Professional services giant Capita Asset Services is planning to increase its Irish-based workforce by 200 people inside the next two years on the back of a growing project portfolio and general growth in the economy.
The company yesterday announced its appointment to service the new €500m residential development finance business, Activate Capital.
Backed by private equity house KKR and the Ireland Strategic Investment Fund, Activate is aimed at stimulating housebuilding in Ireland by providing builders with as much as 90% debt financing for residential projects.
It will also create an estimated 1,900 permanent jobs, said the Government.
Increased business and construction activity has led Capita to predict strong economic growth for Ireland into 2016 and beyond and has led it to pledge another 200 positions to its Irish operations by the end of 2017.
Capita currently employs 1,600 people in Ireland in the areas of corporate services, loan administration, asset management, loan workout, and recovery as well as support services for the banking, fund administration, aviation and life and pensions industries.
“Based on business forecast we would anticipate increasing headcount by up to 200 in the next two years,” said chief executive Robbie Hughes.

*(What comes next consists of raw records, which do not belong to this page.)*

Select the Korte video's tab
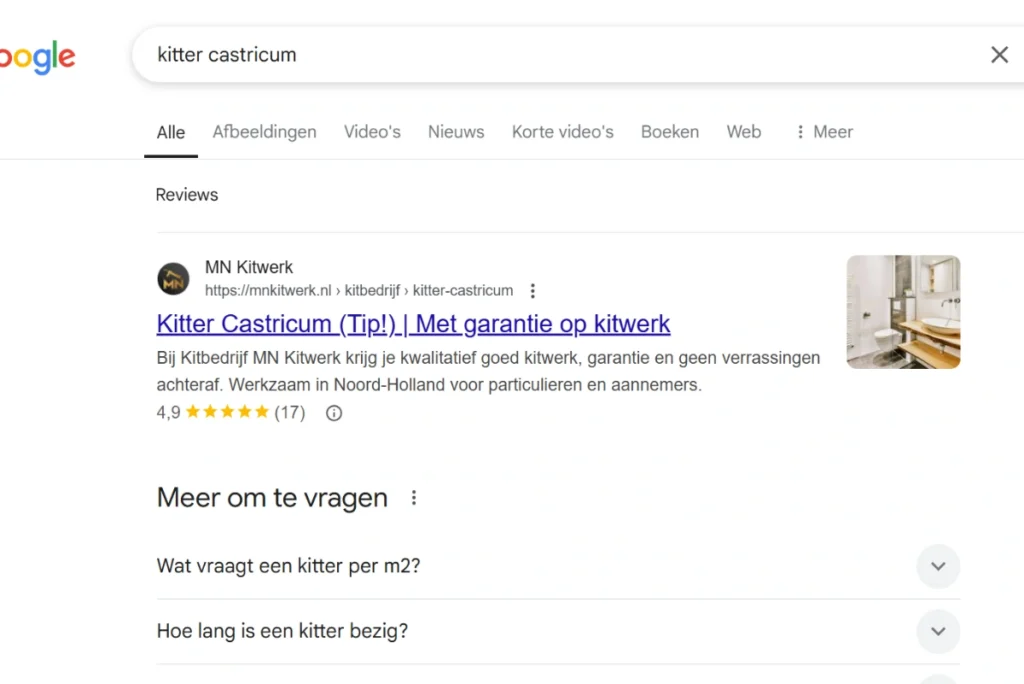The image size is (1024, 684). click(x=563, y=132)
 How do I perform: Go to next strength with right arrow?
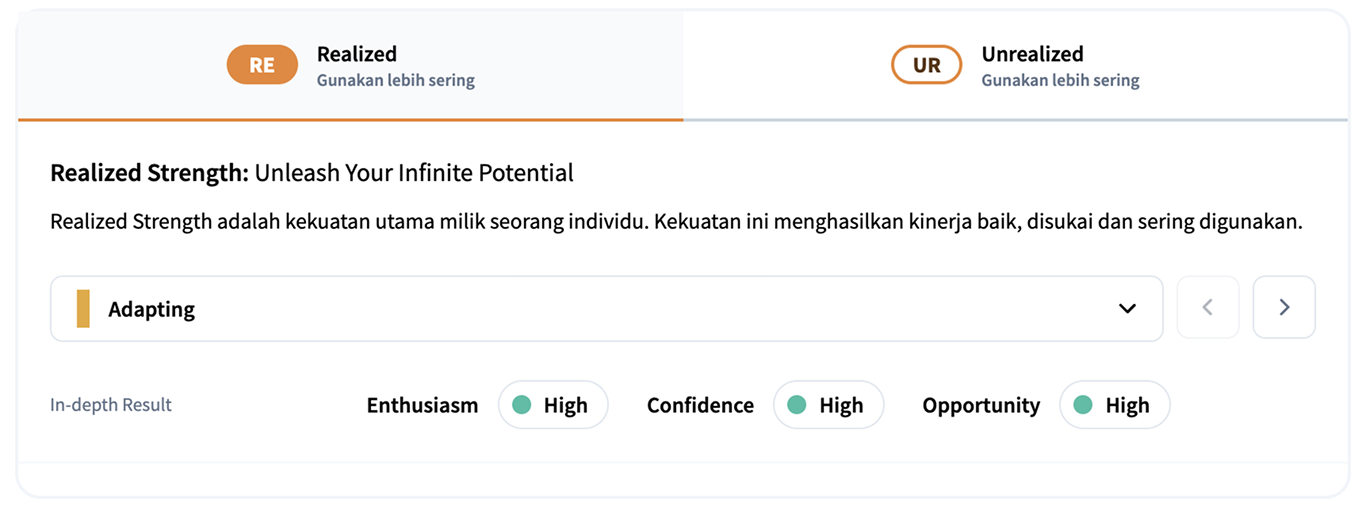(1284, 308)
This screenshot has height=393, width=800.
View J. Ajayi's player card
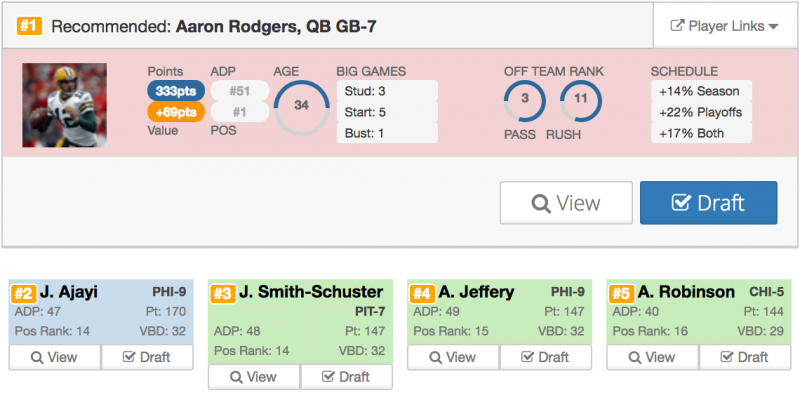55,357
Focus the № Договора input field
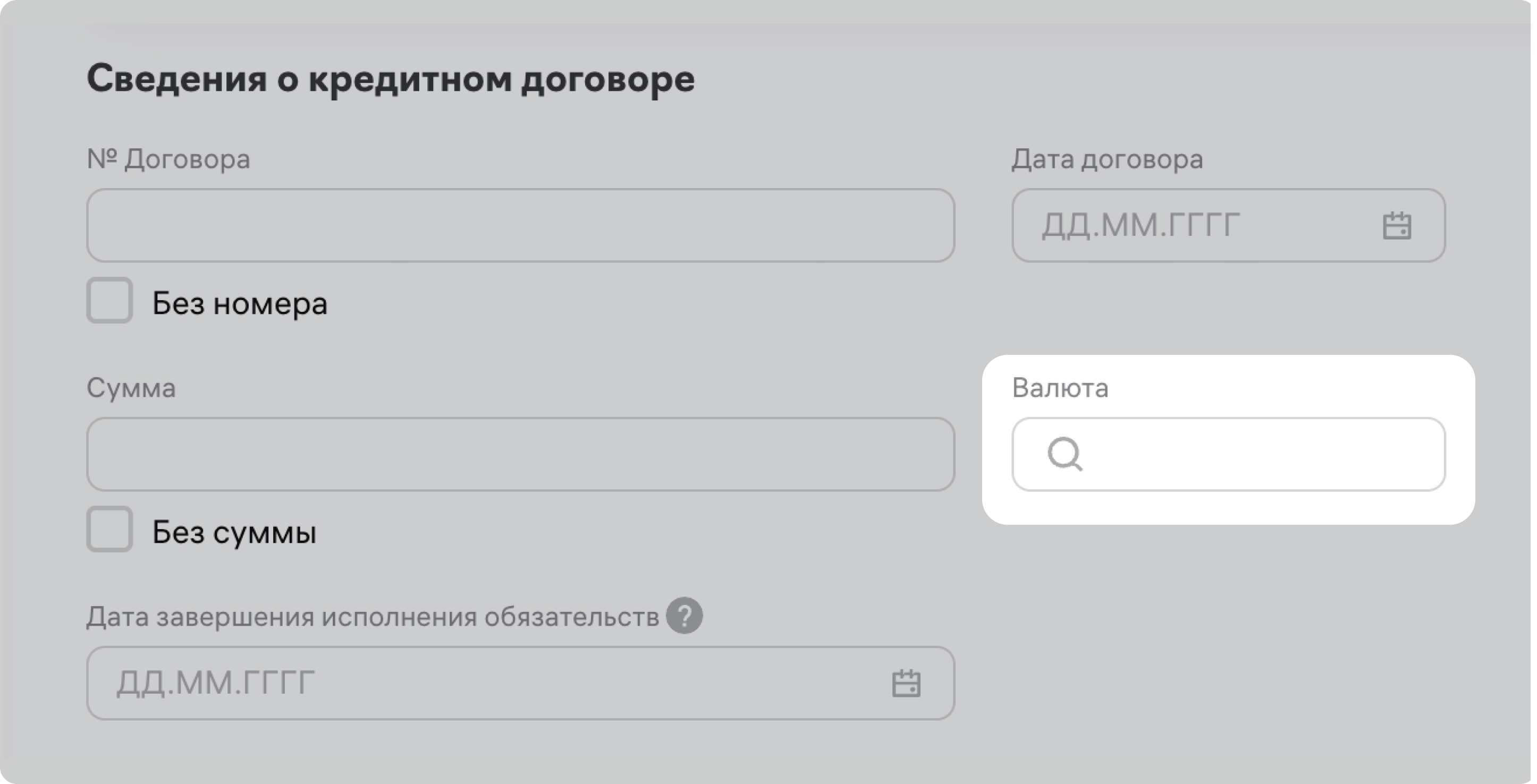The width and height of the screenshot is (1537, 784). pyautogui.click(x=520, y=226)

“After a number of very challenging years for the SME and housing sectors there are signs that new forms of lending from Irish and international pension funds as well as private equity, are emerging due to restored confidence in a resurgent Irish market.

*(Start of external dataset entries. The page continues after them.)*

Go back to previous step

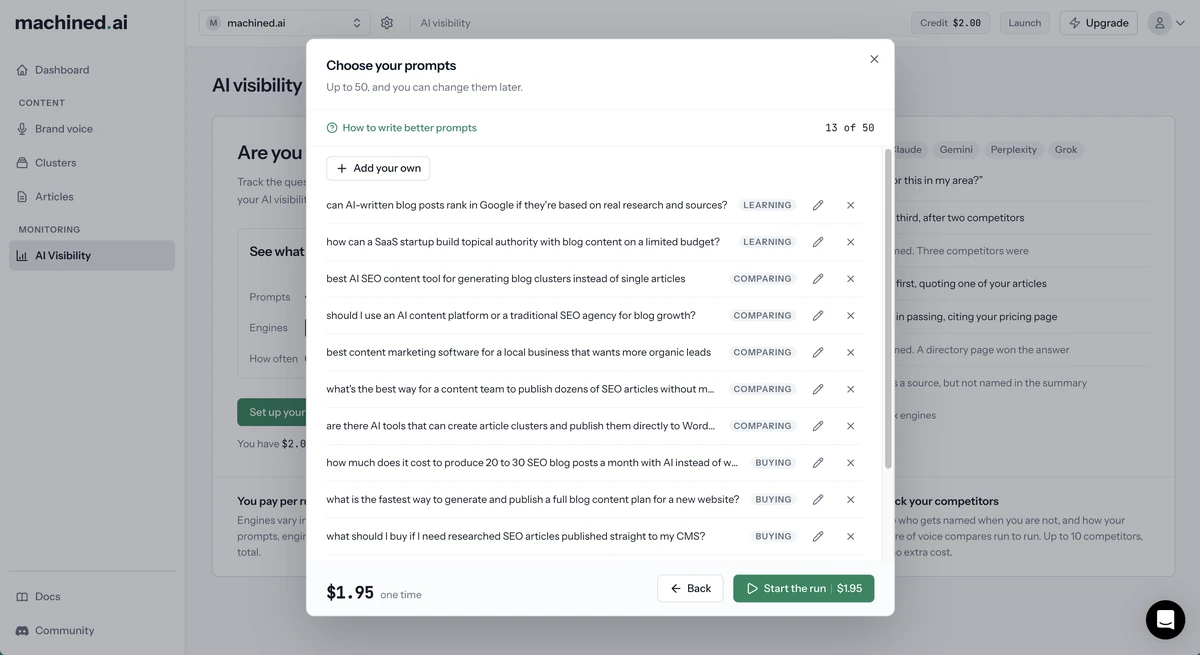click(x=690, y=588)
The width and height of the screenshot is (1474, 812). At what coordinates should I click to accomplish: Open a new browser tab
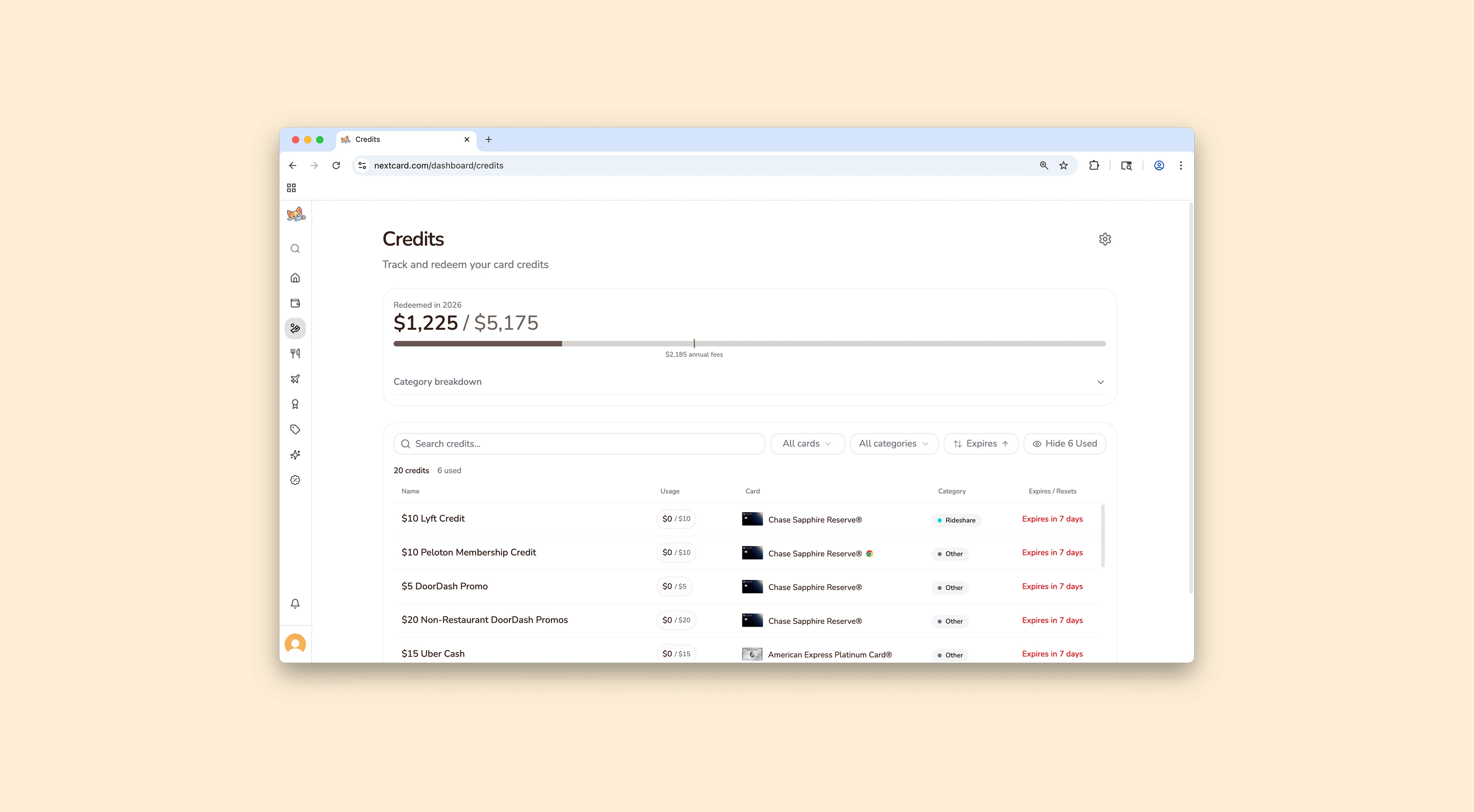pyautogui.click(x=489, y=140)
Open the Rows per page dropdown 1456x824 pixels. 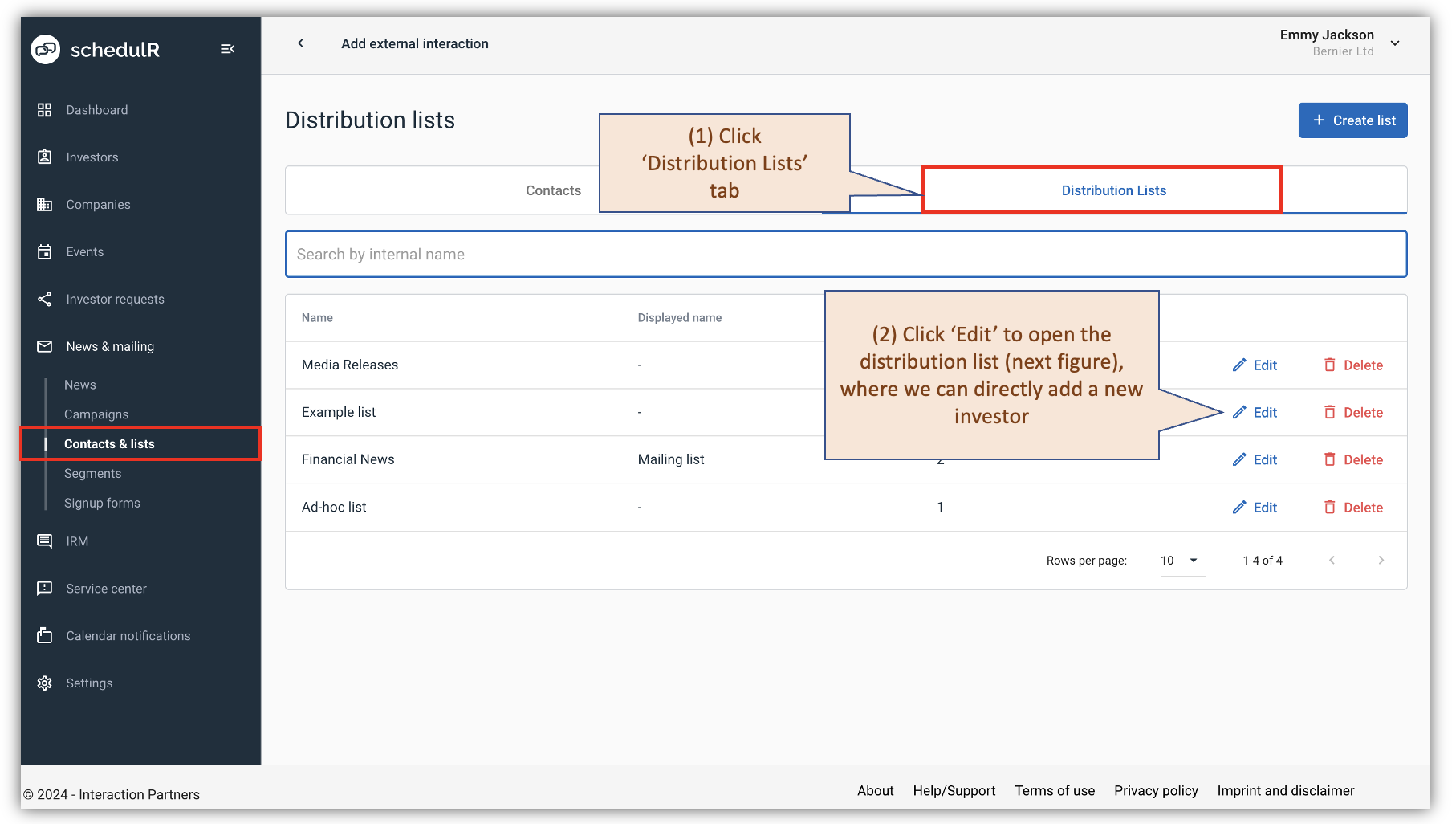pos(1180,560)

“Non-bank direct lending is expected to develop increased market share over 2016 and beyond creating opportunities across the business sector.
"This growth in non-bank direct lending is yet another sign of confidence in Ireland as a place to do business.”

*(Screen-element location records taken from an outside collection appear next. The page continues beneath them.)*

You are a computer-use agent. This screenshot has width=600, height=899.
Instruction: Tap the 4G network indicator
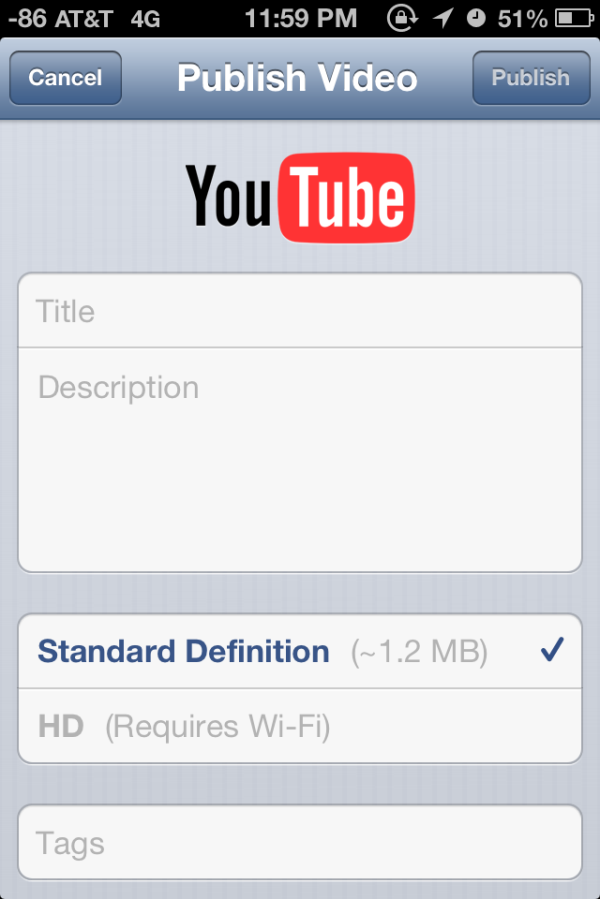145,19
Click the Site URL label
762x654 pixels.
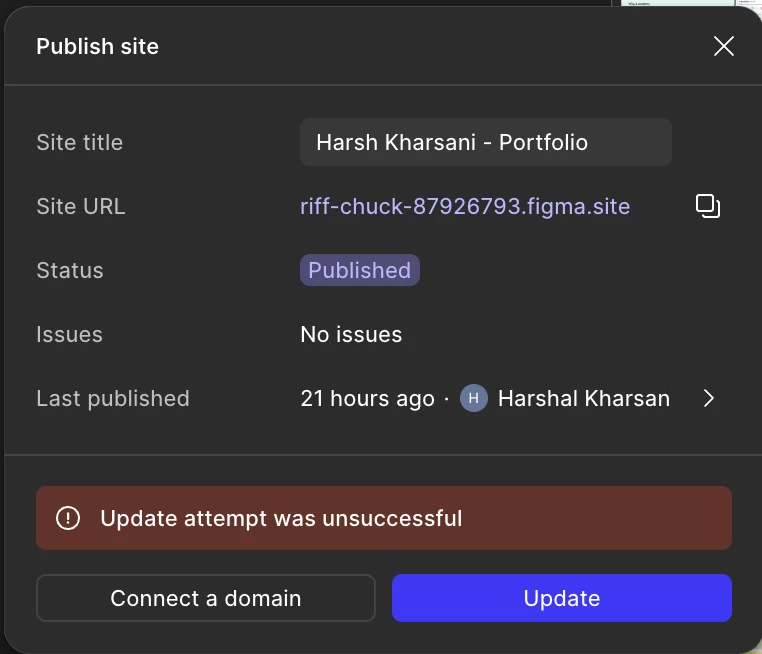click(x=81, y=207)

Finance Minister Michael Noonan said Capita’s expansion plan marks “a very welcome boost to Ireland”.
“The development of non-bank financing options for Irish businesses, in particular, has been a key priority for this Government,” he said.
“The Irish economy can continue to grow strongly in the medium term, but access to a broad and diverse range of financing options is an essential ingredient.
“Today’s announcement highlights that non-bank financing is not just good news for SMEs but is good news for our dynamic and highly educated workforce.”